When the system searches for duplicate records, one or multiple records can be found. All these records are grouped under a unique identifier to form a cluster of potentially related records. The add-on automatically adds this identifier to the record as metadata. The following are some example clusters:
Cluster | Record |
---|---|
Cluster 020 | Bonnet, pivot, 100% Ponnet, suspect, 80% Monney, suspect, 70% |
Cluster 023 | Helen, golden, 100% Halen, merged, 85% Bellen, merged, 80% Heelen, merged, 91% |
Cluster 024 | Durand, pivot, 100% Dupand, suspect, 60% |
Cluster 025 | Lapetina, golden, 100% Labetina, merged, 90% |
Each table has its own cluster management. In other words, a cluster is limited to the scope of a table and remains fully autonomous from relationships between tables. A record is attached to one cluster only and can move from one to another depending on matching procedures executed on the table.
Each cluster can only have one auto-created record.
When using matching for bulk data imports, the add-on creates as many clusters as necessary to put all duplicate records into groups. This allows you to manage each cluster independently when human decisions are required. Each cluster's identifier is automatically computed by the add-on. The first eleven clusters are reserved by the add-on (000 to 010).
Cluster ID | Definition |
---|---|
000 | Groups all unmatched records not integrated in a group (Groups are created when the service Group at once (unmatched) is used). These records have not yet undergone matching so do not yet belong to a cluster of suspects. |
001 | Groups all golden records that are not attached to clusters. These records appear in two situations: when a golden record is created without any suspect records, or after all merged records in a cluster have been purged, which moves the golden record to this cluster. |
002 | Groups all records that are 'to be matched'. These records are waiting to be matched as a batch. This record state is used during bulk data import. |
003 | Groups all records that are 'Golden' and stated as definitive golden. These records are no longer used when matching is executed. |
004 | Groups all records that are 'Suspicious'. |
Table 52: Predefined cluster ID
Special notation: | |
---|---|
Cluster 005 for record in failure |
When matching a record against the table, the cluster identifier computation can fall into one of two scenarios:
All suspect records are located in the same cluster. By default, this cluster is then reused and all existing records are kept even though there are no longer any suspect records for new matching. The score of these records is set to '-1'. The add-on applies a retention strategy on the existing cluster. This strategy can be changed by setting the 'On suspect record retention' property to false in the process policy. With this configuration, the suspect records that no longer be matched with the pivot record move to the 'unmatched' state in the '000' cluster.

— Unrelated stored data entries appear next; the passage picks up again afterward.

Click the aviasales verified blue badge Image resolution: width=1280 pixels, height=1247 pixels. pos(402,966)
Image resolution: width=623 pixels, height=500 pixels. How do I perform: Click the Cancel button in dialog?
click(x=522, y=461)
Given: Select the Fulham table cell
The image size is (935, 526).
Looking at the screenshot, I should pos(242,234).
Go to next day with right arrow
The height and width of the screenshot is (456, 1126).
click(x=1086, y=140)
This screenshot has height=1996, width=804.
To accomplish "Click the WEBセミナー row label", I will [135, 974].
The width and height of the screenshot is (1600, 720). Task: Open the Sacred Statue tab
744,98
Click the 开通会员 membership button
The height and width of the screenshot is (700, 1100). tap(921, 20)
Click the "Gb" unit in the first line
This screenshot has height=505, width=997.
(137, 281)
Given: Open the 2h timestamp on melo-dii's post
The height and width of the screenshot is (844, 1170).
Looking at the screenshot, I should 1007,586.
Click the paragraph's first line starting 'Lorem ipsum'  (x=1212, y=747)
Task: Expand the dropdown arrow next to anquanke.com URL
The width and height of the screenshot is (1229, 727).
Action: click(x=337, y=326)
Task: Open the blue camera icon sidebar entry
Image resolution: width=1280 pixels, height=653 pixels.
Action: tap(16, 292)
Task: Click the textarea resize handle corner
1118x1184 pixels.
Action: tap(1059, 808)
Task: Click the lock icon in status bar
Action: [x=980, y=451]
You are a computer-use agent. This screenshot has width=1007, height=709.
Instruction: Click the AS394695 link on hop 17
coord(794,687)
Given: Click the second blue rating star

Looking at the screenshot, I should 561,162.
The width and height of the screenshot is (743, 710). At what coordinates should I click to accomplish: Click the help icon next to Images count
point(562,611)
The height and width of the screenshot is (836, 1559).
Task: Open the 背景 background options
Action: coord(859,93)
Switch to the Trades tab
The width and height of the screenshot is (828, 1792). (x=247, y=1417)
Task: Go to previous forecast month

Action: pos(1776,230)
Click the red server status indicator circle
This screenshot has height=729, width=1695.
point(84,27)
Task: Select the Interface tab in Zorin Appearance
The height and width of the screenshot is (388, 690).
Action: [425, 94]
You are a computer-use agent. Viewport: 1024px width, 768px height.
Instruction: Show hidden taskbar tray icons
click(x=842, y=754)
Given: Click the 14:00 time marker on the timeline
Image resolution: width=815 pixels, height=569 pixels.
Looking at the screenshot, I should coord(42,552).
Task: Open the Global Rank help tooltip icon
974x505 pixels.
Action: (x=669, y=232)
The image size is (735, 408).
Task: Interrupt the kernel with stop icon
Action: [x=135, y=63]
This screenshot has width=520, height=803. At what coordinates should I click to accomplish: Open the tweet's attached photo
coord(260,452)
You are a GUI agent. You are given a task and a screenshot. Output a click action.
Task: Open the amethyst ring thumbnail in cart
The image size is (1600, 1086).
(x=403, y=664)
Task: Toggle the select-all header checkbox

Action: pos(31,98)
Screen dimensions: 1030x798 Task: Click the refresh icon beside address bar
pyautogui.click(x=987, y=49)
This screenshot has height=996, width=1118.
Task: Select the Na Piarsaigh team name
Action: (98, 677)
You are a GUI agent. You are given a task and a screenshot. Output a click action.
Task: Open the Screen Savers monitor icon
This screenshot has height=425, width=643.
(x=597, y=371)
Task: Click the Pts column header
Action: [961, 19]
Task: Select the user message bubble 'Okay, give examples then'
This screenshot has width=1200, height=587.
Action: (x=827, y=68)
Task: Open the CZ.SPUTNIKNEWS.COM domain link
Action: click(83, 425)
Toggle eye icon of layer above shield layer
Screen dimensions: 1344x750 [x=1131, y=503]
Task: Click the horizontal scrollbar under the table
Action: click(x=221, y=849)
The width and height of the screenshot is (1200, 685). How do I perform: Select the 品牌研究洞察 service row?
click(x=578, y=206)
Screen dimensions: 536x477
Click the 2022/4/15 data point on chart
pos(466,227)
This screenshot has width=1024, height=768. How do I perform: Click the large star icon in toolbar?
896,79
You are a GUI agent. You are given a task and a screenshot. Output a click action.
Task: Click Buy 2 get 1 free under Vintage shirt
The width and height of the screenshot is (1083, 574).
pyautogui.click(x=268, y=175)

Suspect records are located in different clusters. In this case, a new cluster is created to group all suspect records. In such a cluster, there are no records with a score set to '-1'.
Step | Record, state, cluster, score → Action | Description |
---|---|---|
1 | R3, pivot, 298 R1, suspect, 298 R2 golden, 1 → Action: create R4 | A number of records exist in the table when the record R4 is created. |
2 | R1, suspect, 298, -1 R4, pivot, 299 R3, suspect, 299 R2, suspect, 299 → Action: make record R1 pivot, match it against table | Record R4 matches with records located in two different existing clusters. Thus, a new cluster ('299') is created to group all suspect records. |
3 | R1, pivot, 299 R3, suspect, 299 R2, suspect, 299, -1 R4, suspect, 299, -1 | Record R1 then matches with records that are all located in the same cluster. The existing cluster ('299') is reused. R2 and R4 are former suspect records. Since they no longer match against the new pivot R1, their scores are set to '-1' |
Table 53: Cluster life cycle
Every table under the add-on control holds a 'Latest cluster number' property. This value is shared by all instances of a table located in different dataspaces and datasets.
This value is incremented by one when the add-on needs to use a new cluster. The clusters empty out when certain matching procedures are executed, such as a purge of records, a 'set definitive golden' or in a cluster with one record. In these types of cases it can be useful to reinitialize the latest cluster number value to get a fresh start. For instance, if the last value is '1,200' and after a purge only a few clusters are used, then it could be useful to reinitialize the latest cluster number to get, for instance, the value '20'. It can be easier for a user to handle clusters from '20' rather than from '1,200'.
This reinitialization is not mandatory, but it is helpful and makes using the cluster numbering easier. If you have administrative privileges, you can run the service from the location shown in the image below:
It can be important to keep cluster numbers up-to-date to avoid any numbering conflicts. When updating the latest cluster number, the add-on loops through all datasets that contain the selected table and locates the largest cluster number. The table's 'Latest cluster number' property is then updated to this cluster number. This happens automatically when importing a matching configuration.
To manually update the cluster number:
Navigate to Administration > Data quality & analytics > TIBCO EBX® Match and Merge Add-on > Data quality configuration > Table.
From the Actions menu, select Update latest cluster number.